Extracted data START
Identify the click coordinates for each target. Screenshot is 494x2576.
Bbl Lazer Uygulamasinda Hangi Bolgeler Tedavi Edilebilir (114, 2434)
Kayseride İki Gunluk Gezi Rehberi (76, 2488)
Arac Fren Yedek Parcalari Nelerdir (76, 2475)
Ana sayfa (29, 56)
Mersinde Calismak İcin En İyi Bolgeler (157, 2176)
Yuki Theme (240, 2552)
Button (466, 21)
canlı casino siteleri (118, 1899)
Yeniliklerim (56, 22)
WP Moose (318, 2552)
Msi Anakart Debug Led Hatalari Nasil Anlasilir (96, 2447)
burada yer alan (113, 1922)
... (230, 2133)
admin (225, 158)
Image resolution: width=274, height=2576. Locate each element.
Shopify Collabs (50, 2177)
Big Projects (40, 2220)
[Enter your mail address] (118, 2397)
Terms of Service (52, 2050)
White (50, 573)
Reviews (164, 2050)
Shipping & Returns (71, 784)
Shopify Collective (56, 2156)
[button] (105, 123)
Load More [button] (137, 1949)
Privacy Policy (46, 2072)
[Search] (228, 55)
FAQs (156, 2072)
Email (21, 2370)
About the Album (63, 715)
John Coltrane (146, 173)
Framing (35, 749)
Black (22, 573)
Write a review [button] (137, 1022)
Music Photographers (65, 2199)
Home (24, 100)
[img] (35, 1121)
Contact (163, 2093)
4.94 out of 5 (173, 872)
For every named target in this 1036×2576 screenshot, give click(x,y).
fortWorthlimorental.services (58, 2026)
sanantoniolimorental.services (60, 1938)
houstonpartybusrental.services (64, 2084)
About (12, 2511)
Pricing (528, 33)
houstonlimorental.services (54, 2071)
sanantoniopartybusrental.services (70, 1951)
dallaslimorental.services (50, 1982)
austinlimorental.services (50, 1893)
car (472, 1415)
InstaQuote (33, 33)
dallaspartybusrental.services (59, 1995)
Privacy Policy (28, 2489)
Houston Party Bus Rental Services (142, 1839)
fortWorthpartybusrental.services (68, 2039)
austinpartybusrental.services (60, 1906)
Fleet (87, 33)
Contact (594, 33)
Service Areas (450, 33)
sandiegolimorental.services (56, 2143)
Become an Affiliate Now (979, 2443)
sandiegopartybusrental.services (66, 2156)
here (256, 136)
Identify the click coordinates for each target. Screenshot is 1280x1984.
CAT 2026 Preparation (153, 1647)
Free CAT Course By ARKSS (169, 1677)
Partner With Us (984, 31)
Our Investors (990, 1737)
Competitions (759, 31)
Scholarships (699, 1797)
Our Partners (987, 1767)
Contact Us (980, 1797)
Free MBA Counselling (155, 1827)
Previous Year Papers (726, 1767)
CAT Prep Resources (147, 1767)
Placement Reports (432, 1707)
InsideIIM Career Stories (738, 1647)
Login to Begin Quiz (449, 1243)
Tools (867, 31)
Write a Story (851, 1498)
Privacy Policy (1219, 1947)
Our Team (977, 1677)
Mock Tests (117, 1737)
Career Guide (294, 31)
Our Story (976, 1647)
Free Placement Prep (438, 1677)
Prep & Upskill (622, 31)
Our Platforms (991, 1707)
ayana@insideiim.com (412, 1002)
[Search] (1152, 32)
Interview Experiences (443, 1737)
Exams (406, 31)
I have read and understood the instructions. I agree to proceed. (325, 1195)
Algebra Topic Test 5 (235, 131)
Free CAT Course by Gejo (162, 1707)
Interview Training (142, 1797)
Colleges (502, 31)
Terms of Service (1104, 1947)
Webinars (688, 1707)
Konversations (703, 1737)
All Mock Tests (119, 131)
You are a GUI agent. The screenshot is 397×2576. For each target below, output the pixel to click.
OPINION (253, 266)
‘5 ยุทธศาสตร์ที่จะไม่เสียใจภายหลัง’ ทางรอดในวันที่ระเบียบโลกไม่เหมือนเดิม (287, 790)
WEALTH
Extracted data END
● **Work instruction**:
In the entries above, please find the line with "Contact (594, 33)" and the line with "OPINION (253, 266)", then write out exactly those two lines and every line between them, and nothing more.

● **Response**:
Contact (594, 33)
Service Areas (450, 33)
sandiegolimorental.services (56, 2143)
Become an Affiliate Now (979, 2443)
sandiegopartybusrental.services (66, 2156)
here (256, 136)
Identify the click coordinates for each target. Screenshot is 1280x1984.
CAT 2026 Preparation (153, 1647)
Free CAT Course By ARKSS (169, 1677)
Partner With Us (984, 31)
Our Investors (990, 1737)
Competitions (759, 31)
Scholarships (699, 1797)
Our Partners (987, 1767)
Contact Us (980, 1797)
Free MBA Counselling (155, 1827)
Previous Year Papers (726, 1767)
CAT Prep Resources (147, 1767)
Placement Reports (432, 1707)
InsideIIM Career Stories (738, 1647)
Login to Begin Quiz (449, 1243)
Tools (867, 31)
Write a Story (851, 1498)
Privacy Policy (1219, 1947)
Our Team (977, 1677)
Mock Tests (117, 1737)
Career Guide (294, 31)
Our Story (976, 1647)
Free Placement Prep (438, 1677)
Prep & Upskill (622, 31)
Our Platforms (991, 1707)
ayana@insideiim.com (412, 1002)
[Search] (1152, 32)
Interview Experiences (443, 1737)
Exams (406, 31)
I have read and understood the instructions. I agree to proceed. (325, 1195)
Algebra Topic Test 5 (235, 131)
Free CAT Course by Gejo (162, 1707)
Interview Training (142, 1797)
Colleges (502, 31)
Terms of Service (1104, 1947)
Webinars (688, 1707)
Konversations (703, 1737)
All Mock Tests (119, 131)
You are a GUI agent. The screenshot is 397×2576. For each target below, output the pixel to click.
OPINION (253, 266)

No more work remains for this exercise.